It’s funny how particular crimes permeate your consciousness of growing up in a particular place and time. I suspect that every child growing up during the 1960s was touched in some way by the disappearance of the Beaumont children, and I know that the disappearance of Eloise Worledge in the 1970s made me frightened to sleep beside the window when it was open on an airless hot summer night, as windows always were before the days of airconditioning. (Apparently later research found that the small hole in the flywire screen in her room had nothing to do with her abduction. All that worry for nothing.)
For Robert Drewe, growing up in Perth during the early 1960s, the crime that shaped his consciousness was the multiple murders committed by Eric Edgar Cooke, who was eventually hanged at Fremantle jail in October 1964. His family had shifted to Perth from Melbourne when Robert was six, on account of his father’s promotion at Dunlop Rubber, one of those 1960s brands embedded in Australian consciousness through tyres, tennis balls and Dunlopillo pillows and mattresses. His father was a Dunlop Man, who had married ‘a girl in the office’, and just like expatriates, the staff who had transferred from ‘over east’ formed a male-dominated Dunlop Family who met socially in the smaller white-collar social world of Perth.
Written from a child’s-eye point of view, both his parents were opaque to him. His father, Royce, ever the company man is depicted as a strict, slightly menacing, emotionally distant philanderer who leaned more towards his daughter than his sons. His mother, who he names ‘Dorothy’ when she was in ‘company wife’ mode, or ‘Dot’ when she was relaxed and truly herself, is a more complex character. She was never completely happy in Perth and maintained her family links with Melbourne independently of her husband and children. As Robert grows older, and his life trajectory branches out in ways that his mother disapproves of, we see the judgmental and rigid ‘Dorothy’ at work. The family splinters, under varying degrees of guilt and self-centredness.
Running alongside this memoir of family life is the story of Eric Edgar Cooke, a serial murderer who lurked around the well-to-do streets in which the Drewe family lived. A small man, often overlooked because of his cleft lip and palate, he lived on the edges of society, rebuffed by girls, married with seven children, an itinerant labourer. His life brushed up against Robert Drewe’s life in multiple ways, perhaps coincidentally or perhaps as a characteristic of life in a relatively small city. Cooke worked for Dunlop, he visited the Drewe household as part of his work, one of his victims was known to Robert Drewe, and one of Cooke’s murder implements belonged to a friend of Robert’s. There are faces at the window that may, or may not, have been Eric Cooke; he walked the streets of Dalkieth and Peppermint Grove. Later, the journalist Drewe attends the committal and murder trials that end in Cooke’s execution.

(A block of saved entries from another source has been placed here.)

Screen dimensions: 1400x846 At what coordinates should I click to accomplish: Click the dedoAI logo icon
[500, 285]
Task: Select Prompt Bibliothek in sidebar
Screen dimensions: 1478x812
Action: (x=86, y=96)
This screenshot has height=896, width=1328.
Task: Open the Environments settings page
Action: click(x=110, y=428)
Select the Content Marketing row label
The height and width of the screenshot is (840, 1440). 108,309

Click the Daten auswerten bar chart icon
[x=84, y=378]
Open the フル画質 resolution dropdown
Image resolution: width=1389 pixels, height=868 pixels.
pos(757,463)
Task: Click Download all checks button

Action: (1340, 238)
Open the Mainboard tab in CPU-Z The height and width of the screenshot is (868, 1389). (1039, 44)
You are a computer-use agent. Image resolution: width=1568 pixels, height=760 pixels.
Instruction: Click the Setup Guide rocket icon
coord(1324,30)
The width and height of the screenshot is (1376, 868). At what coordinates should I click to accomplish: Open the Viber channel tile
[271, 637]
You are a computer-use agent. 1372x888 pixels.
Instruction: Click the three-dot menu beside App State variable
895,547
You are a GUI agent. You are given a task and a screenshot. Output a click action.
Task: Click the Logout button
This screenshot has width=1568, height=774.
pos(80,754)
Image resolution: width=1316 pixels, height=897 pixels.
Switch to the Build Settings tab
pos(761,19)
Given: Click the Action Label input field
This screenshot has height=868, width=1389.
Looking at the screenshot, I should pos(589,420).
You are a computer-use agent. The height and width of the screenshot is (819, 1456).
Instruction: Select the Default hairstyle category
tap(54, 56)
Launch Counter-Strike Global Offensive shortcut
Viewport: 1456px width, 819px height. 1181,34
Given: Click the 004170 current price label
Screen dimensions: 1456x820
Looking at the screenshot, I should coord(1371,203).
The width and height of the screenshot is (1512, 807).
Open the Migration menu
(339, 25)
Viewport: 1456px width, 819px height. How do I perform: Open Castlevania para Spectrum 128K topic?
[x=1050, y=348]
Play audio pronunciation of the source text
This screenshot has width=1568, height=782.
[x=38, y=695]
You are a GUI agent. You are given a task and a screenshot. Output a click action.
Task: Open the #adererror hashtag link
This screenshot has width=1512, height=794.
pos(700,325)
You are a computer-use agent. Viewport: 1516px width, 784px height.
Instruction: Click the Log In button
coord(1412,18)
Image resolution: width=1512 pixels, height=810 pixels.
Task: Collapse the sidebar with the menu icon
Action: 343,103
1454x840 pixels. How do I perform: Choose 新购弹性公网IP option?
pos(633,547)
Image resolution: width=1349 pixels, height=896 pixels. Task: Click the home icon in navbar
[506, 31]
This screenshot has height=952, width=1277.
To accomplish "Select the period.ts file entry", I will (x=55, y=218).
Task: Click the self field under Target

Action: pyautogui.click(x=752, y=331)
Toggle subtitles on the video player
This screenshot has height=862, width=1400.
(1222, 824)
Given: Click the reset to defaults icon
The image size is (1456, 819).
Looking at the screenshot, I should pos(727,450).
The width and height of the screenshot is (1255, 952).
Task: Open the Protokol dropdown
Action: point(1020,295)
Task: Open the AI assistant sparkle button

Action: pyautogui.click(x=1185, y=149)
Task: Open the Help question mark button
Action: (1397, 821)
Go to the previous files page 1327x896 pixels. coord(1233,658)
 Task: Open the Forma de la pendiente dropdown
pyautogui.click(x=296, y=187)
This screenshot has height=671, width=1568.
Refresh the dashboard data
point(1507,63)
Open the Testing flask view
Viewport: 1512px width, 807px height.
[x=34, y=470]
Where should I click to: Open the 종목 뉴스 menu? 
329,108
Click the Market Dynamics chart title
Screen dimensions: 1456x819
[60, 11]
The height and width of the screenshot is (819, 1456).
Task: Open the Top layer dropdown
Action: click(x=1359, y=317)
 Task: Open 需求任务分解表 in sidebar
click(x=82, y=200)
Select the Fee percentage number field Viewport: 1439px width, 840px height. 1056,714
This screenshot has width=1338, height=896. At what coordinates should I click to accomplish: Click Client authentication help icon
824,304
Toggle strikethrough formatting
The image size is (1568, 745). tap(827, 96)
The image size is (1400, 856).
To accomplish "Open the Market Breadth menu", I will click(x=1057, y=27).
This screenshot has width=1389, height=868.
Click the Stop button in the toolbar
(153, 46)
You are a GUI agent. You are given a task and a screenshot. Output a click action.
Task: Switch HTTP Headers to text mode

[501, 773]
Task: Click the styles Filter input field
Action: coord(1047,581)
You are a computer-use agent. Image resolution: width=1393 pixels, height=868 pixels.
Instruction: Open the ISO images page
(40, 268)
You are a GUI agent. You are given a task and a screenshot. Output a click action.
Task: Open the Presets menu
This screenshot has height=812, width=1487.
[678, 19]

The memoir is interrupted by three independent chapters ‘Saturday Night Boy I, II and III’ which give us a glimpse of Eric Cooke. These are beautifully written, and while not exactly sympathetic and silent on his motivation, do try to explain Cooke’s life from the outside. The famed ‘light’ of Western Australian sunshine is juxtaposed against the darkness in which Cooke operated. There is a sense of menace that bubbles underneath. On driving home from being fingerprinted, as many Perth men were in the dogged search for the ‘Night Caller’, Robert’s father begins to sing the Bing Crosby song:
Where the blue of the night
Meets the gold of the sky
Someone waits for me.
Preface
He falls silent when both father and son realize the menace implicit in the words.
So, too, the image of the shark net which gives the book its title. Drewe was always frightened by sharks, and wished that the Perth beaches had been netted as some eastern beaches were:
I favoured the idea of shark nets…It wasn’t just that the nets trapped sharks, but they prevented them setting up a habitat. Intruders were kept out. A shark never got to feel at home and establish territory. I liked the certainty of nets. If our beaches were netted I knew I’d be a more confident person, happier and calmer. Then again, I might lose the shark-attack scoop of my life
p.299-300
This tension between looking for death and peril, and the desire to avoid it, runs throughout the book. He does, indeed, miss a journalistic scoop involving a friend, but it is because he is looking for sharks and not at what is directly around him. The idea that danger is amongst us, and not netted off, permeates the book.
This is a beautifully crafted memoir, with its juxtaposition of memoir and true crime, which avoids both sentimentality and prurience. It reminded me, in a way, of George Johnson’s My Brother Jack. It has the feel of being the first in a series of memoir, but as far as I know Drewe has never continued with a second book. Instead, it is a slice of life from the late 50s/early 60s rendered faithfully and lovingly but always with a sense that the sunshine and heat is coexisting with darkness and danger. Excellent.
My rating: 9/10
Read because: CAE bookgroup. I had read it back in 2002 and was impressed with it then, too.